> _REQUIRED TASK 1_
Could you repeat the part of the forum thread comparing the USP Compact and the Glock 19 between "## SMann (Dec" and "choice. Good luck.", inclusive?
> _REQUIRED TASK 2_
Can you carry on the forum thread comparing the USP Compact and the Glock 19 from where it stops?

> _TEXT SEGMENT_

——————

# Need Help on Deciding Between the Two



## seany69 (Dec 9, 2010)

Im deciding between a HK USP Compact 9mm or a Glock 19. 
I know the USP is more expensive than the Glock but I don't mind paying more if the USP is a better choice. Any input would be much appreciated. I plan on also getting a 1911 and Walther PPK or a Makarov but for now, im just deciding between the USP and the Glock.


Cheers,

LCPL Park
USMC


----------



## wolf049 (Dec 3, 2010)

I've seen a video of a Glock getting the worst torture test that you can ever imagine and still fire. Based on that, I'd get the Glock but they are sure ugly.


----------



## Morgo (Dec 6, 2010)

If it were a full size USP I would have gone for the HK. I'm not a fan of the compact USP so I vote G19.


----------



## seany69 (Dec 9, 2010)

I will probably get the g19 first and get a usp somewhere down the line after a few years. I think the g19 is more practical since I do plan on going into law enforcement after I get out of the Corps and most law enforcement agencies have the Glock as a standard issue firearm. Thank you guys for the input.


----------



## SMann (Dec 11, 2008)

Glock 19. Simple, durable, no active safeties to fumble with, proven reliability.


----------



## cougartex (Jan 2, 2010)

The Glock 19 is a great choice. Good luck.


----------



## Bisley (Aug 24, 2008)

There is no wrong answer here. They are both great guns.

I shot a USP in .40 S&W on my last range session, in which I also fired a couple of XDs and Glocks. The USP felt great and was very accurate. Honestly, between all of them, it was a toss-up, as to which one was the best to shoot.

That being the case, the XD would be the winner, in my opinion, simply because it was the least expensive to buy. But I would have no problem with the Glocks or the HK, either, if price was not a factor.


----------



## EliWolfe (Nov 20, 2010)

Morgo said:


> If it were a full size USP I would have gone for the HK. I'm not a fan of the compact USP so I vote G19.

——————

Records from a pointing dataset:
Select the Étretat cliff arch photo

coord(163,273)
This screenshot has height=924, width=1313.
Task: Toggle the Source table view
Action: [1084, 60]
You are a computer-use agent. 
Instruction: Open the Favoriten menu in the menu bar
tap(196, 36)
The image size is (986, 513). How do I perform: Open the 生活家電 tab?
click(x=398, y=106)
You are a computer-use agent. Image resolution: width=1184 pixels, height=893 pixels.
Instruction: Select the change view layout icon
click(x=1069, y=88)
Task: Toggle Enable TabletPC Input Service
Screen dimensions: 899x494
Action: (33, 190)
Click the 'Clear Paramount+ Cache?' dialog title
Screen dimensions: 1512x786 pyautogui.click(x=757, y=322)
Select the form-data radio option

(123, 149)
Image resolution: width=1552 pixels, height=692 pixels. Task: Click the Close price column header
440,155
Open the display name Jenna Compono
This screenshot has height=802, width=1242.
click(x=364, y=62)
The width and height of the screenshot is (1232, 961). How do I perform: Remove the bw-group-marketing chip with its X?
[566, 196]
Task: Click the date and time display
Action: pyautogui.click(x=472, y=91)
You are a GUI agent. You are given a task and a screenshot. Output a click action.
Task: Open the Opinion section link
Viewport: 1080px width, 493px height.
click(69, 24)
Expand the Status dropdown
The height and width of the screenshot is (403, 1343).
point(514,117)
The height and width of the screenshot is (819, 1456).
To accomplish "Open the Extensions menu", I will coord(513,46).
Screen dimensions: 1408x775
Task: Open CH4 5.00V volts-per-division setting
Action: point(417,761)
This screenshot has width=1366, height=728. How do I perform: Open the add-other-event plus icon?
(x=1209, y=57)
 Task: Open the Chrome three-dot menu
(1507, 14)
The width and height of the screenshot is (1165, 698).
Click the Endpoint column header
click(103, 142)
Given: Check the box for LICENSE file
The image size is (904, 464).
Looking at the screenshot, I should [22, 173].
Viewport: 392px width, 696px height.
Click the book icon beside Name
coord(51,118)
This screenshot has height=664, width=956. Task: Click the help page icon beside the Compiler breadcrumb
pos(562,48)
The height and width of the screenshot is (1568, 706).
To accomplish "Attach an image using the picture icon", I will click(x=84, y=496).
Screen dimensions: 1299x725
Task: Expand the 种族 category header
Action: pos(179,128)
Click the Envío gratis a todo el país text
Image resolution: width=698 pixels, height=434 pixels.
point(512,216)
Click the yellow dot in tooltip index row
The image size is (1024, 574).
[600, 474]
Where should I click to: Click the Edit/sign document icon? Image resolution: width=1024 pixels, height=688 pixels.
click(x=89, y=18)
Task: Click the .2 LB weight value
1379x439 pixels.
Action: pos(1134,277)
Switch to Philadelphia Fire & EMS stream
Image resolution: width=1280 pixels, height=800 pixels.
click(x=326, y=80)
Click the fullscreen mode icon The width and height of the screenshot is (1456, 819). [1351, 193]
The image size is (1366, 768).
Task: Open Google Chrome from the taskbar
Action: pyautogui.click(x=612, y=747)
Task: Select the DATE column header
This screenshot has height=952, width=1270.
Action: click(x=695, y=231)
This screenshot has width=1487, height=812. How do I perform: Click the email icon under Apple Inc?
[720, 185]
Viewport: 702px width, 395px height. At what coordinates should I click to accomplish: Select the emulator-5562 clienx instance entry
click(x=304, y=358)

——————

> _RESPONSE 1_
## SMann (Dec 11, 2008)

Glock 19. Simple, durable, no active safeties to fumble with, proven reliability.


----------



## cougartex (Jan 2, 2010)

The Glock 19 is a great choice. Good luck.

> _RESPONSE 2_
Roger that, the G19 vs. HK Compact is kind of apples and oranges. Also, for right now, i would be watching the Gen4 Glock for awhile before getting one. What I would really like is an HK45! :mrgreen:
JMHO,
Eli


----------



## mik3gun (Sep 15, 2010)

I will say USP..

There are many other options for polymer pistols like xd, m&p9, FNP, Sig and so on.
I got a m&p9. some LE agency are getting these. pretty good pistol too. but doesnt have the same time at the market as glock.. I tested it, I liked more than glock and I got it. and I wanted to try something different, not what everybody else do.

good luck


----------



## dondavis3 (Aug 2, 2009)

I'm just curious.

Why those two guns?

:smt1099


----------



## seany69 (Dec 9, 2010)

dondavis3 said:


> I'm just curious.
> 
> Why those two guns?
> 
> :smt1099


I'm choosing those two guns because I plan on being a law enforcement officier and usually the Glock is the standard issue weapon so I would like to familiarize myself with it. As for the USP Compact, I just like the design and I hear they are excellent firearms.


----------



## john doe. (Aug 26, 2006)

I like my Glock 23 and have been carrying it for 5 years-owned it for 15. It's a great gun.


----------



## nil (Dec 8, 2010)

both great guns

Concealment
go for the glock

Accuracy
go for the Hk

if you wna shoot go for glock its a great gun, ***Edited by Moderator***


----------



## Sniper6473 (Dec 14, 2010)

seany69 said:


> Im deciding between a HK USP Compact 9mm or a Glock 19.
> I know the USP is more expensive than the Glock but I don't mind paying more if the USP is a better choice. Any input would be much appreciated. I plan on also getting a 1911 and Walther PPK or a Makarov but for now, im just deciding between the USP and the Glock.
> 
> Cheers,
> ...


C'mon Man!

If price isn't a concern go with the USP Compact.


----------



## recoilguy (Apr 30, 2009)

I agree with the previous post

RCG


----------



## Sniper6473 (Dec 14, 2010)

seany69 said:


> Im deciding between a HK USP Compact 9mm or a Glock 19.
> I know the USP is more expensive than the Glock but I don't mind paying more if the USP is a better choice. Any input would be much appreciated. I plan on also getting a 1911 and Walther PPK or a Makarov but for now, im just deciding between the USP and the Glock.
> 
> Cheers,
> ...


If the USP Compact is good enough for Jack Bauer...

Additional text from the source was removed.